Exercise data below:

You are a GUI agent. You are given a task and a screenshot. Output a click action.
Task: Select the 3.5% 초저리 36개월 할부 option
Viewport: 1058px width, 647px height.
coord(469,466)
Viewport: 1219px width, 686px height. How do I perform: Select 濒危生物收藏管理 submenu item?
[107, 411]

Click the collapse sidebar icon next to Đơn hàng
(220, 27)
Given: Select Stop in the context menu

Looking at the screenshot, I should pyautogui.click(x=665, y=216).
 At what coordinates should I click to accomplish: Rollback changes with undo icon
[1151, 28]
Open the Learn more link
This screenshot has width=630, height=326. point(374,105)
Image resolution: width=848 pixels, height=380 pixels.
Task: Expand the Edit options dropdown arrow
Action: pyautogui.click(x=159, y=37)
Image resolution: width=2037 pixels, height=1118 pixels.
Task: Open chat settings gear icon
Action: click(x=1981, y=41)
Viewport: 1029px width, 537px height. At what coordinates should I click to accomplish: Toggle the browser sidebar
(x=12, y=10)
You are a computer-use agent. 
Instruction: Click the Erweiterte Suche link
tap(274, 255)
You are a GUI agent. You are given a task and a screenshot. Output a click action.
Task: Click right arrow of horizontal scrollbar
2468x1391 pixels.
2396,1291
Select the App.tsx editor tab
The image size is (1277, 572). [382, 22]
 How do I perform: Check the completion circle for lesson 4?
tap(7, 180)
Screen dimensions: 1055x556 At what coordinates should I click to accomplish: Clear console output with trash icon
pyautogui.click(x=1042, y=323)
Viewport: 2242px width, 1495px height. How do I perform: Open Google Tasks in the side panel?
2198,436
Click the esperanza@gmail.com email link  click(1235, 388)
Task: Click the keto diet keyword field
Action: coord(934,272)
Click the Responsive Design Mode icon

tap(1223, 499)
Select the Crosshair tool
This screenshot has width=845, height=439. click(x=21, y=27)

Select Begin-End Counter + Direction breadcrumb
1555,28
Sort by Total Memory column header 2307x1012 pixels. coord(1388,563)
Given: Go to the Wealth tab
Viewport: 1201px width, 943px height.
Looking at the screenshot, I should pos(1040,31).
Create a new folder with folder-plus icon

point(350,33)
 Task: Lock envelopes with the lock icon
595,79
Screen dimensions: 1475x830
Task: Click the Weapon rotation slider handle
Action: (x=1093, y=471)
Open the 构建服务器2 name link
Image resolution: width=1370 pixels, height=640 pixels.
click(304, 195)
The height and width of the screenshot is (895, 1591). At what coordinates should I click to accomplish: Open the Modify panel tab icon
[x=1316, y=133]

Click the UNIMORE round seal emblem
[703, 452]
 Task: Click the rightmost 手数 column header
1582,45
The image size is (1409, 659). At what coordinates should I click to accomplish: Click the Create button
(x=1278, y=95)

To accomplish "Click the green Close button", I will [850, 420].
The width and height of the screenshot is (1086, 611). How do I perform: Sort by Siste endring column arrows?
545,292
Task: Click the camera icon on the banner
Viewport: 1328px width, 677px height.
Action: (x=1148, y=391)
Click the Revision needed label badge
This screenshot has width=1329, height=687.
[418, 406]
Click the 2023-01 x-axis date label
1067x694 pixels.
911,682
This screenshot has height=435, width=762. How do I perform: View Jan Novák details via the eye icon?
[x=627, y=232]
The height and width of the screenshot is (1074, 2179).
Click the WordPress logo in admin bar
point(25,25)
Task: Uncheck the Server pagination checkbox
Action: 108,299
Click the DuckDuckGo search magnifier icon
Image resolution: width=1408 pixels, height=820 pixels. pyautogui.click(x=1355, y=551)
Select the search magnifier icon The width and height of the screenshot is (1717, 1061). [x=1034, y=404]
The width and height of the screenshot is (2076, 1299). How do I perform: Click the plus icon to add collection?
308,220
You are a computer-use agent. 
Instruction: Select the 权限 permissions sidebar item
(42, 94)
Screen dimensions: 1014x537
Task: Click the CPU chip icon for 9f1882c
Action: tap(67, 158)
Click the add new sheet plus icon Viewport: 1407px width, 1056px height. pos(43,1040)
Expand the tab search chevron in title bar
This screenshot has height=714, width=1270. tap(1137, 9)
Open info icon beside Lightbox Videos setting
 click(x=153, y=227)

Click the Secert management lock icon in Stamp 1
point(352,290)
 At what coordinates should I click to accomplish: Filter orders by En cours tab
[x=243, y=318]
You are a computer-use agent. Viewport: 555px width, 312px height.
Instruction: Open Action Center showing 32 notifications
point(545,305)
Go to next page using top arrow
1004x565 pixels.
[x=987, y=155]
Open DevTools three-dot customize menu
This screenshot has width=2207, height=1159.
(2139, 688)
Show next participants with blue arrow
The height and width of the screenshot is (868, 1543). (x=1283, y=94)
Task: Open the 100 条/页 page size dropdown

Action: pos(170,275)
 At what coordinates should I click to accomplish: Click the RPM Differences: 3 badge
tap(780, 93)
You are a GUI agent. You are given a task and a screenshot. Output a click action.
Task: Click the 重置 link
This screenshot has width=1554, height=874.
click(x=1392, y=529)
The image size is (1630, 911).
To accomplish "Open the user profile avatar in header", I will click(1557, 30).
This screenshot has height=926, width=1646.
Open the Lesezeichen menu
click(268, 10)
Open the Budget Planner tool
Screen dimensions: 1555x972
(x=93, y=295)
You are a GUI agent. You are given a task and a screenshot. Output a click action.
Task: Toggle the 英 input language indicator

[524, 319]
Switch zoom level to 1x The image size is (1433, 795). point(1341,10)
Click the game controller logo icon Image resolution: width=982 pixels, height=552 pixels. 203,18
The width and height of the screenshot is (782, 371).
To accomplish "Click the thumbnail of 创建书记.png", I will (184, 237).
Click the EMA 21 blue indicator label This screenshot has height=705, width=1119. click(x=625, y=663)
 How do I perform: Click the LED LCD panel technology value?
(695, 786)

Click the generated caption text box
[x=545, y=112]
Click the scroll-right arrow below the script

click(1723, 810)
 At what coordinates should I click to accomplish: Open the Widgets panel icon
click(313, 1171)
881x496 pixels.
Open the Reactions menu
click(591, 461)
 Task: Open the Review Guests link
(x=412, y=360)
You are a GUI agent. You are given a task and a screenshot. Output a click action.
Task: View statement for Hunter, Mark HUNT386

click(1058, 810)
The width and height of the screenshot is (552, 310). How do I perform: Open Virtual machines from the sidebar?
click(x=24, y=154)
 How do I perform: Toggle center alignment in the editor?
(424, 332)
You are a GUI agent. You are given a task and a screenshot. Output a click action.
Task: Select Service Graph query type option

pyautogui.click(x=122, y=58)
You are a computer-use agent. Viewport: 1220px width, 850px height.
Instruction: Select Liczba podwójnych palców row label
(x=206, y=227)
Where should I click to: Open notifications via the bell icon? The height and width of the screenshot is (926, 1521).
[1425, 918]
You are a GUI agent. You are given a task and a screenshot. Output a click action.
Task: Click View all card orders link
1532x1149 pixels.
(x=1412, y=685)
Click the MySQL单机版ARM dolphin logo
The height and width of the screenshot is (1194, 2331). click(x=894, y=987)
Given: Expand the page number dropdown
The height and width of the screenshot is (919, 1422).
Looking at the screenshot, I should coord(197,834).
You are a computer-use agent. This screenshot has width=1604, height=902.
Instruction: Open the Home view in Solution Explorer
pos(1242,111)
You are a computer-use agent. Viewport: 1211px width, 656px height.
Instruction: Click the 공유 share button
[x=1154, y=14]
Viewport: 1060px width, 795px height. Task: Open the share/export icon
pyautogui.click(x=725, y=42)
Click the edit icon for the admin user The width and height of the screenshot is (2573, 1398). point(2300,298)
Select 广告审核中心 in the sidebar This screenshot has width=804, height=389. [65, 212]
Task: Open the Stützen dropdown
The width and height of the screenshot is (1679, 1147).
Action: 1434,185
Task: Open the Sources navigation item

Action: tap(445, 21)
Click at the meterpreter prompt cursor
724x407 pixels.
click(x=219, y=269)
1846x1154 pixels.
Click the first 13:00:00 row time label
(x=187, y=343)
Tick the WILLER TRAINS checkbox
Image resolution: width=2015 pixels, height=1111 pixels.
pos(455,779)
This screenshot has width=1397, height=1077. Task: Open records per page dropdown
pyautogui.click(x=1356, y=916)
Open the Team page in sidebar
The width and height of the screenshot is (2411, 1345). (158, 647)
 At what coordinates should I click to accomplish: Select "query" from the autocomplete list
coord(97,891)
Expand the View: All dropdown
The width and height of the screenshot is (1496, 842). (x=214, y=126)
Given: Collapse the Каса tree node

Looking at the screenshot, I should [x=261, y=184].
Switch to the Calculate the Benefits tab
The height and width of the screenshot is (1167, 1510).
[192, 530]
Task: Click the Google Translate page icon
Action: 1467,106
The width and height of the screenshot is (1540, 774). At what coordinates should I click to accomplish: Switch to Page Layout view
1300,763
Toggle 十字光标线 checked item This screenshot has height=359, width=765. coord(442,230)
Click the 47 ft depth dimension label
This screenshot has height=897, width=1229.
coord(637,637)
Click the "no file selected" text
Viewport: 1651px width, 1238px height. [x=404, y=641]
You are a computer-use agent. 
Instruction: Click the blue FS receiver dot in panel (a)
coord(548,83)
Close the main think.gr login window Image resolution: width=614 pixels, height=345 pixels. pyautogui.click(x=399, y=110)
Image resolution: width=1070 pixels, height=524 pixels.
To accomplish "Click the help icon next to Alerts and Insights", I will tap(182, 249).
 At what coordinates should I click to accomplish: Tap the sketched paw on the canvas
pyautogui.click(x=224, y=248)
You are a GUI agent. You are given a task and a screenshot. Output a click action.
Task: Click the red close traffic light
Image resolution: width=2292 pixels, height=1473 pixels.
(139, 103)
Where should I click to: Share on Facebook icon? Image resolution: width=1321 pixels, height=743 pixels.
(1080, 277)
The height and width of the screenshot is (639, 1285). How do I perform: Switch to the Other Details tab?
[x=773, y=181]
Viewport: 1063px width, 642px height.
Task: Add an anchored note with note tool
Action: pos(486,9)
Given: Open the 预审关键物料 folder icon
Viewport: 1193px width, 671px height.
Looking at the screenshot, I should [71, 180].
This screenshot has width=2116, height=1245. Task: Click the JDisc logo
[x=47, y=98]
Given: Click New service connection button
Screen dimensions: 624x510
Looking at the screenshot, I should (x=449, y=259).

End of Exercise data.

• Problem statement:
Extract exactly and only the lines above from the line containing "At what coordinates should I click to accomplish: Tap" through the line containing "Given: Click New service connection button", both end lines included.

• Problem solution:
 At what coordinates should I click to accomplish: Tap the sketched paw on the canvas
pyautogui.click(x=224, y=248)
You are a GUI agent. You are given a task and a screenshot. Output a click action.
Task: Click the red close traffic light
Image resolution: width=2292 pixels, height=1473 pixels.
(139, 103)
Where should I click to: Share on Facebook icon? Image resolution: width=1321 pixels, height=743 pixels.
(1080, 277)
The height and width of the screenshot is (639, 1285). How do I perform: Switch to the Other Details tab?
[x=773, y=181]
Viewport: 1063px width, 642px height.
Task: Add an anchored note with note tool
Action: pos(486,9)
Given: Open the 预审关键物料 folder icon
Viewport: 1193px width, 671px height.
Looking at the screenshot, I should [71, 180].
This screenshot has width=2116, height=1245. Task: Click the JDisc logo
[x=47, y=98]
Given: Click New service connection button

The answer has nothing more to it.